I spent 2 vacations over 3 1/2 weeks each time over there in a motorhome.... never had a problem getting car or truck diesel.... but i did notice that the car diesel was more expensive, but got better MPG's..... (KPG's? lol).... truck diesel was cheaper, but got worse... in any case it turned out to be a wash and i ended up getting truck diesel mainly because it wasnt as busy normally, and it uses much faster pumps to fill the tank.


----------



## VMcV3y (Jul 6, 2011)

It's like it was in the USA before there were so many gasoline drive-offs.... you pump, then walk in and pay.

HOWEVER, there are a two guidelines that have served me well for over a decade:

a) Just look at the windows/doors of the business and identify the tell-tale stickers of AMEX, MasterCard (or its variations), VISA, Diners Club, etc. If you do NOT see your particular card, then just pull it out of your wallet, walk inside to the clerk, and point at the card and ask if you can use it. Even if they do not understand English, they will know what you are asking and will give you a nod or a shake. Then you act accordingly.

To-do list
a) Answer these questions about the forum thread on buying diesel:
(i) Which kind of diesel did the first poster end up buying most of the time?
(ii) In the second post, do you pay before or after pumping?
(iii) Which card names are listed as stickers to look for on the windows and doors?
b) Rewrite the forum thread on buying diesel between "HOWEVER, there are" and "you act accordingly.", inclusive, renaming "clerk" as "cashier".
c) Write what comes next in the forum thread on buying diesel, starting after its last sentence.

[Records about locating elements on screens]
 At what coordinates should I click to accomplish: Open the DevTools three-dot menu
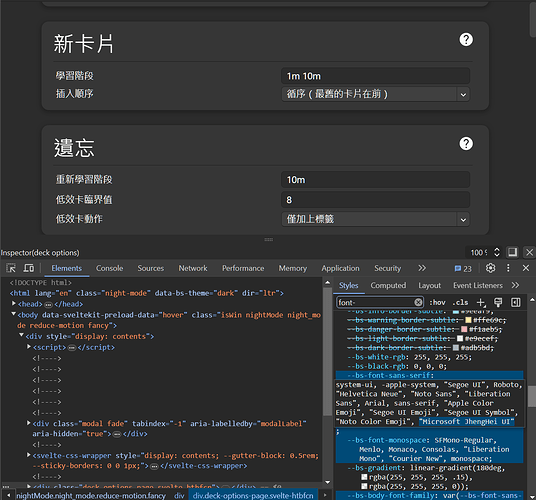point(508,268)
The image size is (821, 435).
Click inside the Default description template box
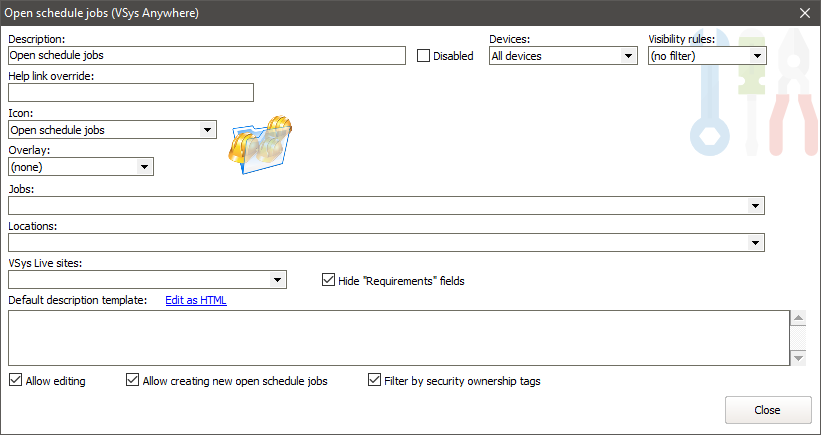pyautogui.click(x=398, y=337)
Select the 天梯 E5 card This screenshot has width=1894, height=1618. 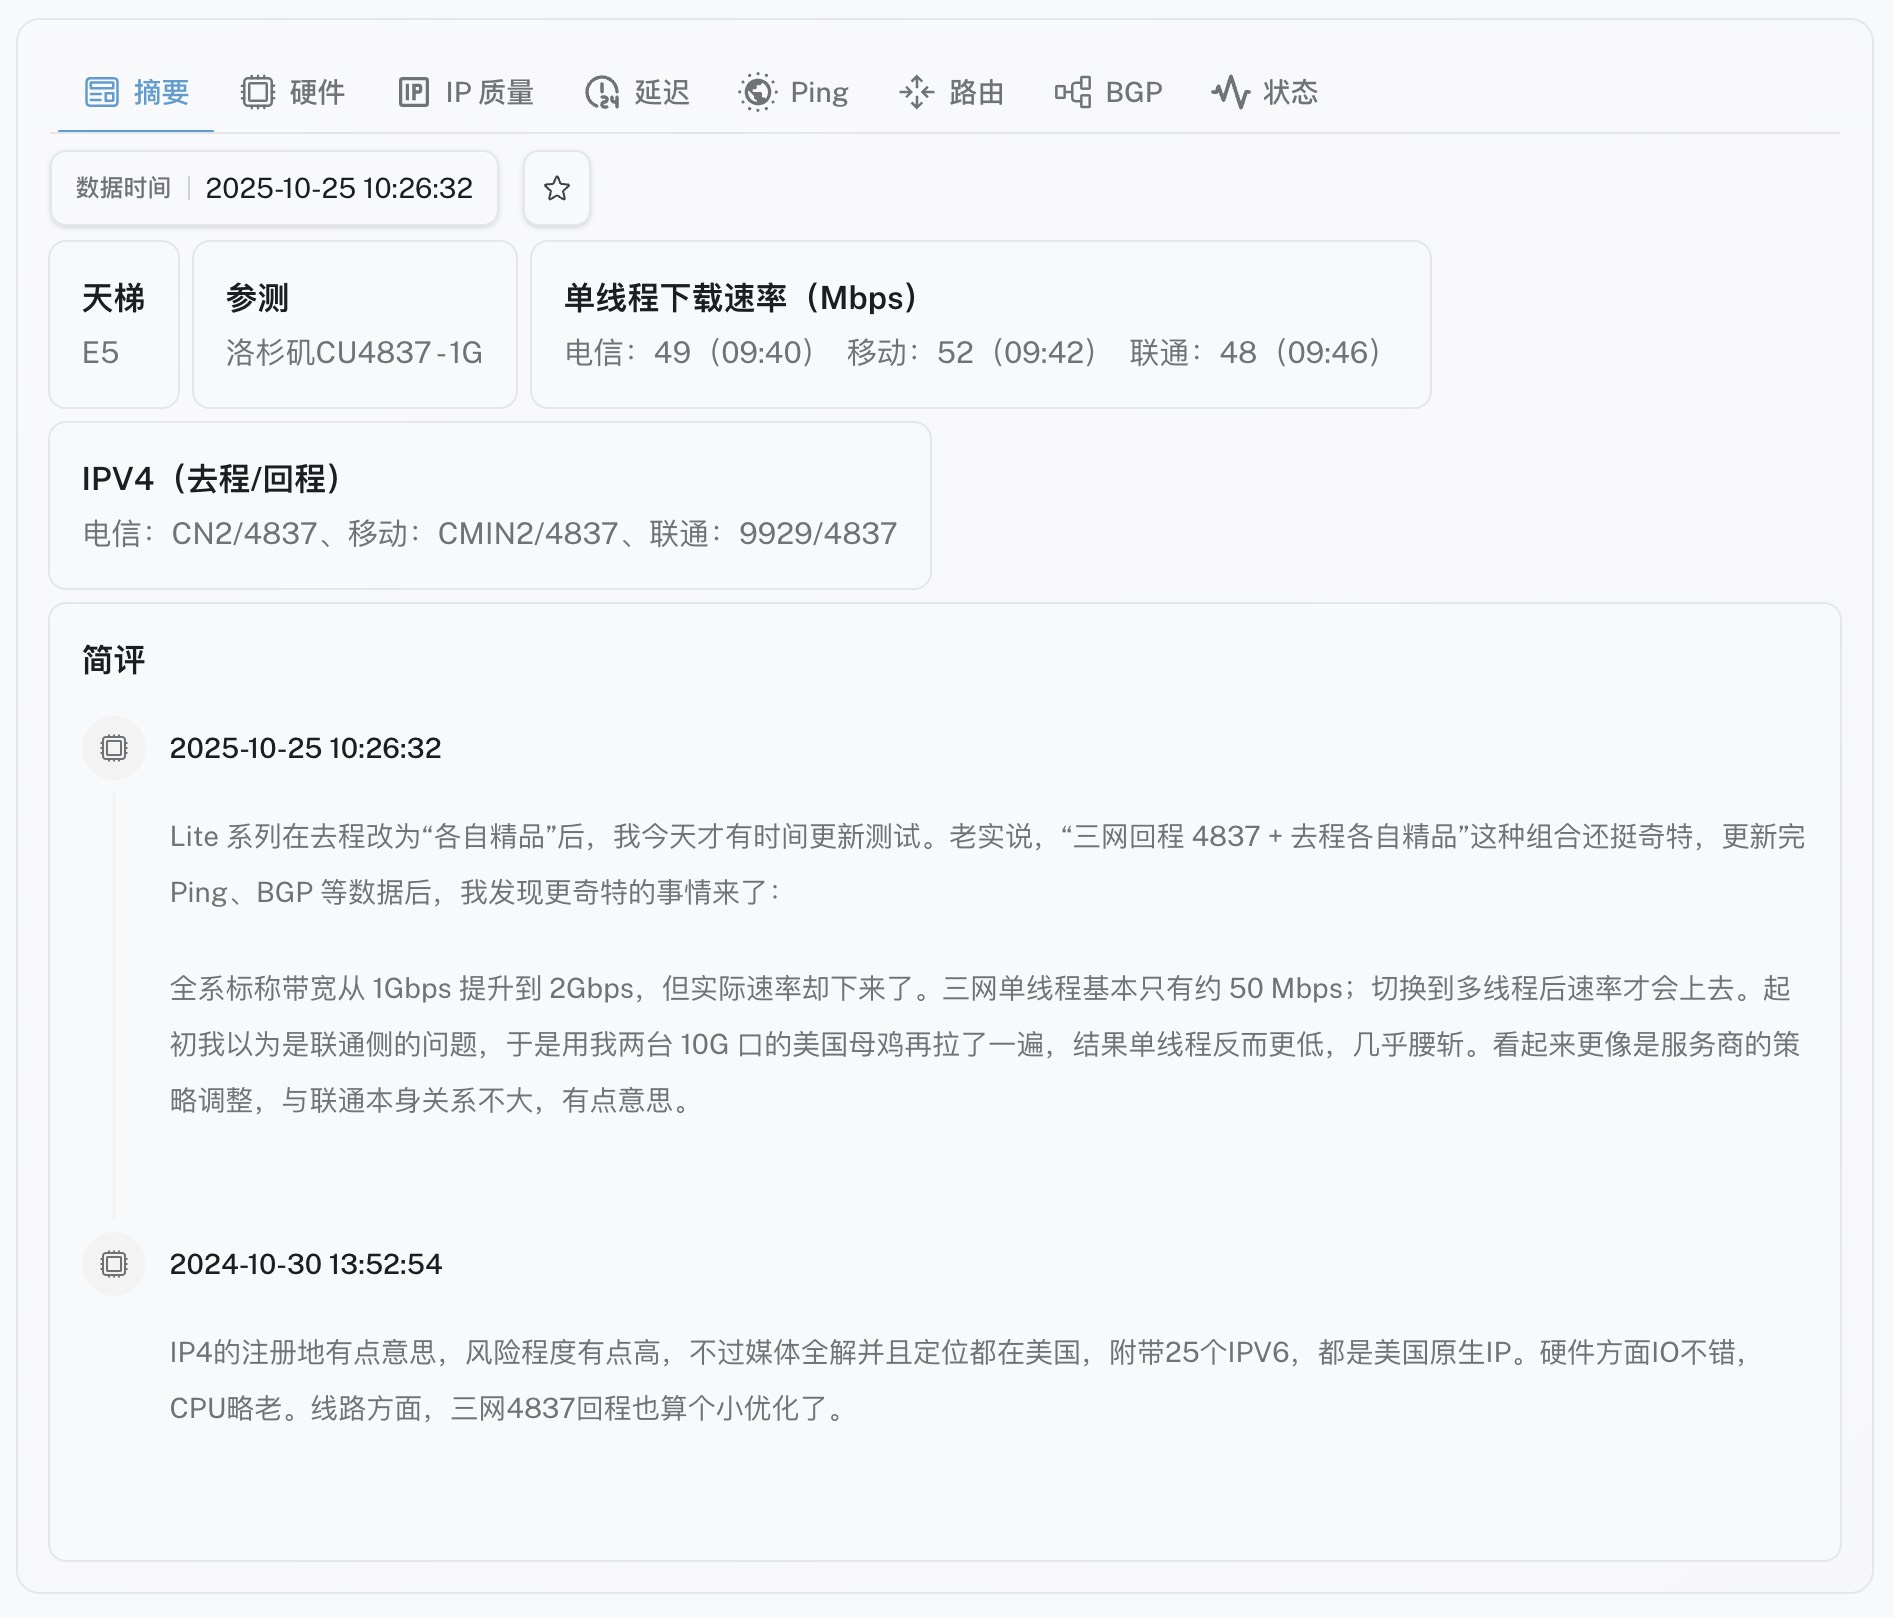click(114, 324)
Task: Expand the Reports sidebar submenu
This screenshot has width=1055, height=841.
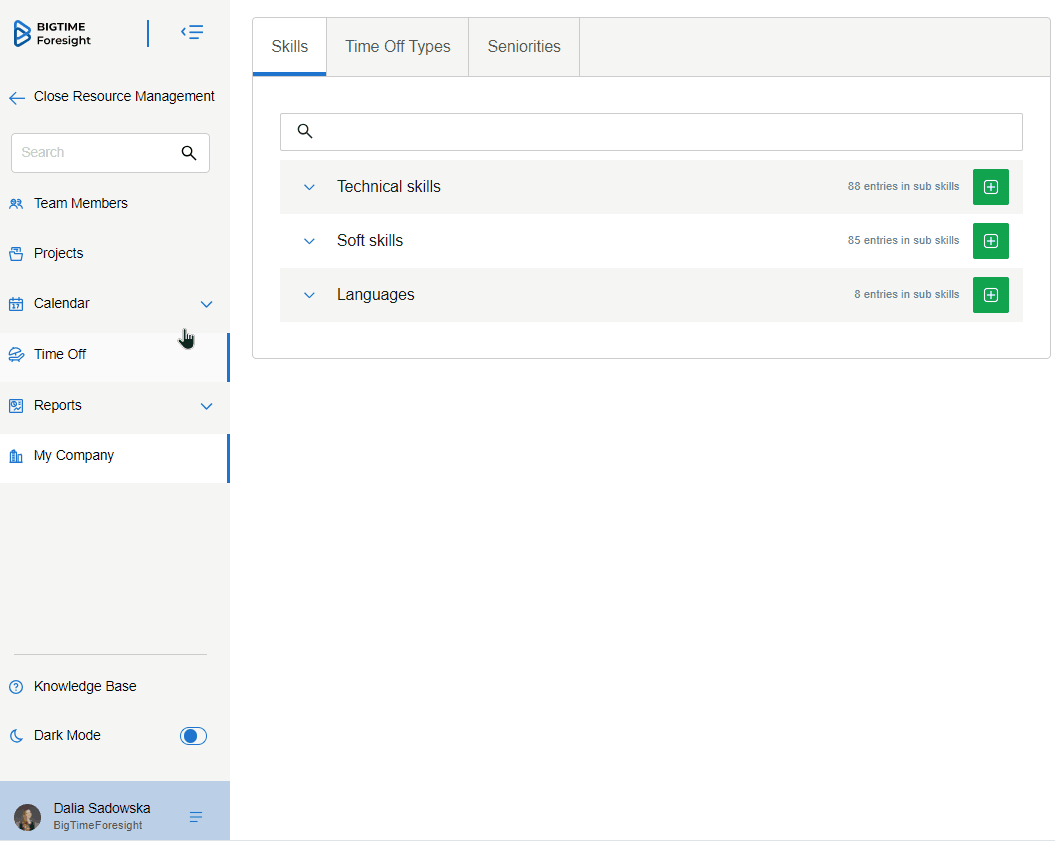Action: (x=206, y=406)
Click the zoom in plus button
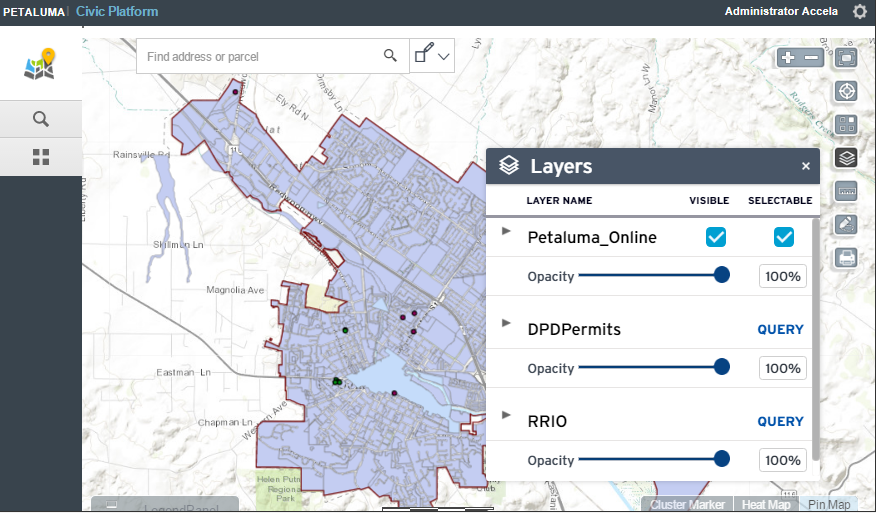The image size is (876, 513). click(789, 58)
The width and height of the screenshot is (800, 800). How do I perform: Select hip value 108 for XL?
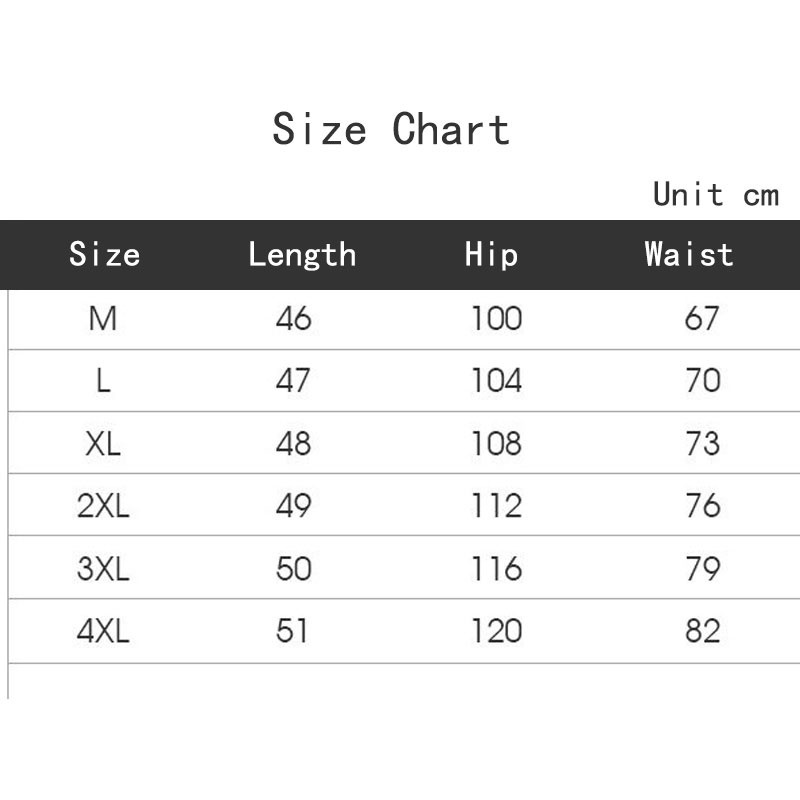click(x=497, y=444)
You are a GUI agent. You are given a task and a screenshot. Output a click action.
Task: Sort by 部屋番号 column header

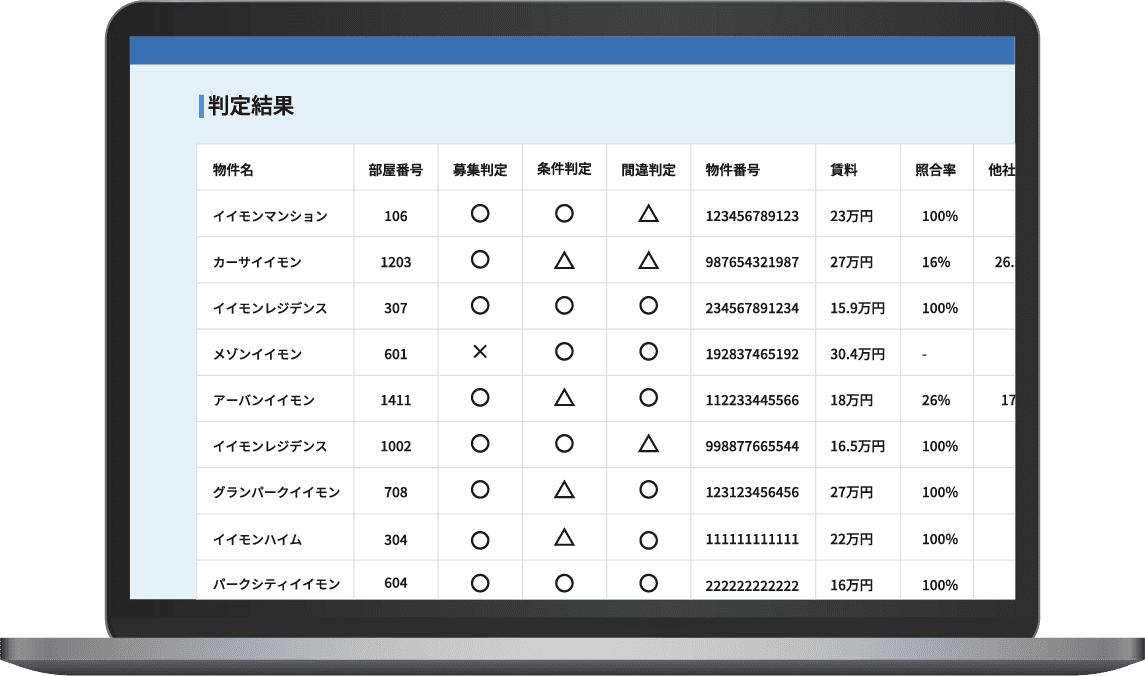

Results in order
a)
(i) Truck diesel.
(ii) After: you pump, then walk in and pay.
(iii) AMEX, MasterCard, VISA and Diners Club.

b)
HOWEVER, there are a two guidelines that have served me well for over a decade:

a) Just look at the windows/doors of the business and identify the tell-tale stickers of AMEX, MasterCard (or its variations), VISA, Diners Club, etc. If you do NOT see your particular card, then just pull it out of your wallet, walk inside to the cashier, and point at the card and ask if you can use it. Even if they do not understand English, they will know what you are asking and will give you a nod or a shake. Then you act accordingly.

c)
b) Always have plenty of EUROs cash in your wallet when you are in Europe. Meaning, don't go below, say, 200 EUR at any one point, usually mixed bills (20's, 50's, 5's). Your odds are good that at least once you will find a petrol station that will not take your/any credit card, and you do not want to be stuck. It's also good in case you intend to pay for a meal with a credit card, and discover (more frequently than petrol stations) that they only take cash.

Bonus Guideline:
c) If you are traveling much in the evenings, you will find a scarcity of 24-hour restaurants dotting the landscape (i.e. you won't find an equivalent to Denny's, Waffle House, or TGIFriday's.) You will find truck stops along the autobahn/autostrasse/autoetc. You can leverage those for restroom breaks (have a few EUR coins ready), and late-night snacks. I can't tell you how often that getting a surprisingly-good bratwurst and brotchen has saved me from an evening of starvation! Oh, and those truck stops have petrol, too!

Have fun!


----------



## bigugly fab (May 28, 2009)

hell i stayed in those truck stops the majority of the nights in the motor home. shower/diner/fuel/food/snacks were all available.


----------



## sactoken (Apr 4, 2004)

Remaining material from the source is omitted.